Each entry should be written out again exactly, so that nothing is lost.
* * * * * * *
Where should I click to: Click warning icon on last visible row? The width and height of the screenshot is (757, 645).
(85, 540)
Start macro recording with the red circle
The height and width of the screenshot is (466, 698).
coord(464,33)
* * * * * * *
** COMPLETED EXERCISE **
Where should I click to: Click warning icon on last visible row? The width and height of the screenshot is (757, 645).
(85, 540)
Start macro recording with the red circle
The height and width of the screenshot is (466, 698).
coord(464,33)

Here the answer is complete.